Maybe he isn't coming. Maybe he really left.

I saw that look on his face. He's coming all right.

Teasle took a deep drag on his cigarette and glanced up at the green-brown mountains lumped close on the horizon. There was a sudden cool wind

that smelled of crisp leaves and then it was gone.

'Teasle to station,' he said into the microphone of his car radio. 'Has the mail come in yet?'

As always, Shingleton, the day radioman, was quick to answer, his voice crackling from static. 'Sure has, Chief. I already checked it for you. Nothing from your wife, I'm afraid.'

'What about from a lawyer? Or maybe something from California that she didn't put her name on the outside.' 'I already checked that too, Chief. Sorry. Nothing.'

'Anything important I ought to know about?'

'Just a set of traffic lights that shorted out, but I got the works department over there fixing it.' 'If that's all then, I'll be a few minutes yet coming back.'

This kid was a nuisance, waiting for him. He wanted to get back to the station and phone her. She was gone three weeks now and she had promised to write at the most by today and here she had not. He did not care anymore about keeping his own promise to her not to call, he was going to phone anyway. Maybe she had thought it over and changed her mind.

But he doubted that.

He lit another cigarette and glanced to the side. There were neighbor women out on porches looking to see what he was up to. That was the end, he decided. He flipped the cigarette out the cruiser window, switched the ignition and drove down to the main road to find out where the hell the kid was.

Nowhere in sight.

Sure. He's gone and left and that look was just to make me think be was coming back.

So he headed toward the station to phone, and three blocks later when all at once he saw the kid up on the left sidewalk, leaning against a wire fence over the stream, he slammed on his brakes so hard in surprise that the car following crashed into the rear end of the cruiser.

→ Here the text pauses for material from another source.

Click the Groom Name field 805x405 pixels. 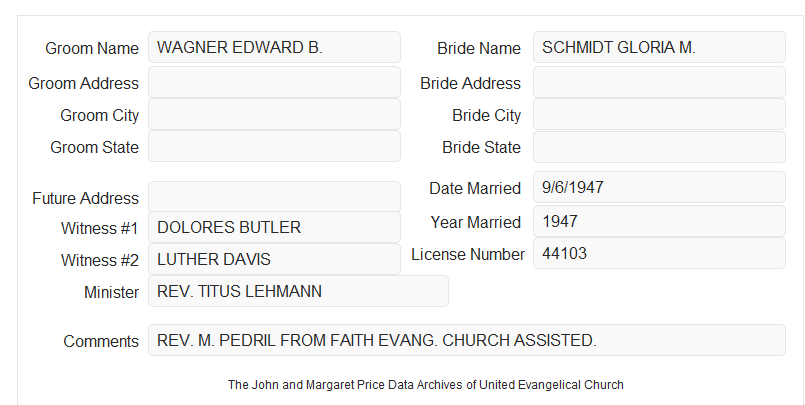coord(274,47)
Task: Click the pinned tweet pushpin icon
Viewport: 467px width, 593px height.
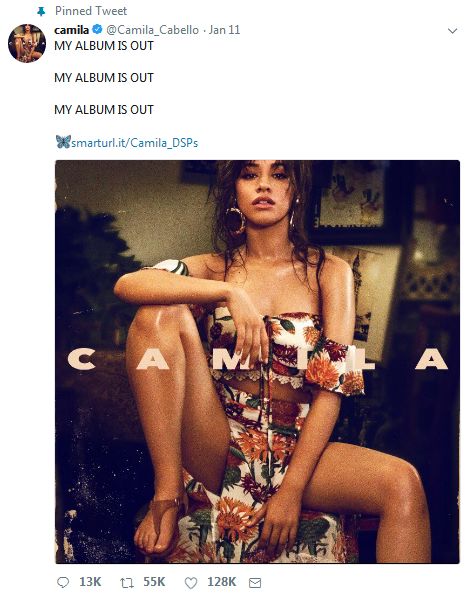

The guy who had hit him was sitting shocked behind the wheel, his hand over his mouth. Teasle opened the cruiser door and stared at the guy a second before he walked over to where the kid was leaning against the wire fence.

'How did you get into town without me seeing you?' 'Magic.'

'Get in the car.'

'I don't think so.'

'You think a little more.'

There were cars lined up behind the car that had struck the cruiser. The driver was now standing in the middle of the road, peering at the smashed taillight, shaking his head. Teasle's open door angled into the opposite lane, slowing traffic. Drivers blared their horns; customers and clerks came sticking their heads out of shops across the street.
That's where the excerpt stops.